Society typically values love as something that one should strive for, an attainable goal which results in personal fulfillment and happiness. In reality, it is more complex than this. Love involves many disappointments. Love can be great, but it can also be dangerous, causing some to commit hurtful acts, and for those predisposed to mental abnormalities, even horrible or murderous ones.

We know that there is something abnormal going on inside the brains of men who kill their partners. According to a study conducted by Dr. Robert Hanslon, “Men who commit spontaneous domestic homicides, as they are known, have more severe mental illness and particularly psychotic disorders than other people. They also tend to have fewer previous convictions, are less intelligent, and have more cognitive impairment.” It should be noted here that domestic homicides are not restricted to the killing of female partners. Men have been convicted of killing their partner’s children, protectors, family, friends, or new partners.

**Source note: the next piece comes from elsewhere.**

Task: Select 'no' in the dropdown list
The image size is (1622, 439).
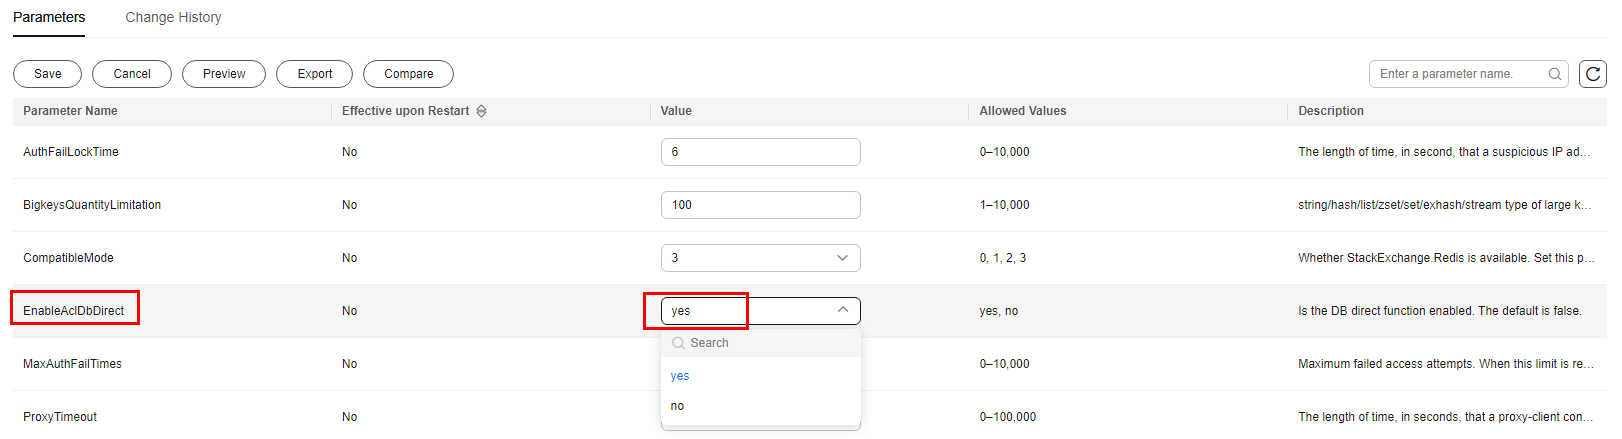Action: coord(678,406)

From a psychological perspective, murders like these would most relate to the branch known as Humanistic Psychology, which holds the value that people have free will and freedom to chose their own destiny. This could also work with Forensic Psychology, which involves the intersection of psychology and the justice system.

The recent case in Jersey City should be examined through a psychological lens. Morel clearly had something deeper wrong with him and had his own set of intentions based on past experiences. Clearly there was something wrong with him to murder his partner and to do it in front of their child. There are signs that are red flags for tragic events like this, such as domestic violence and aggressive behavior.

We need to study these crimes and their perpetrators in order to prevent them. Getting inside the brains of men who murder their partners will help people stay alert and stop more atrocious crimes like these from being committed.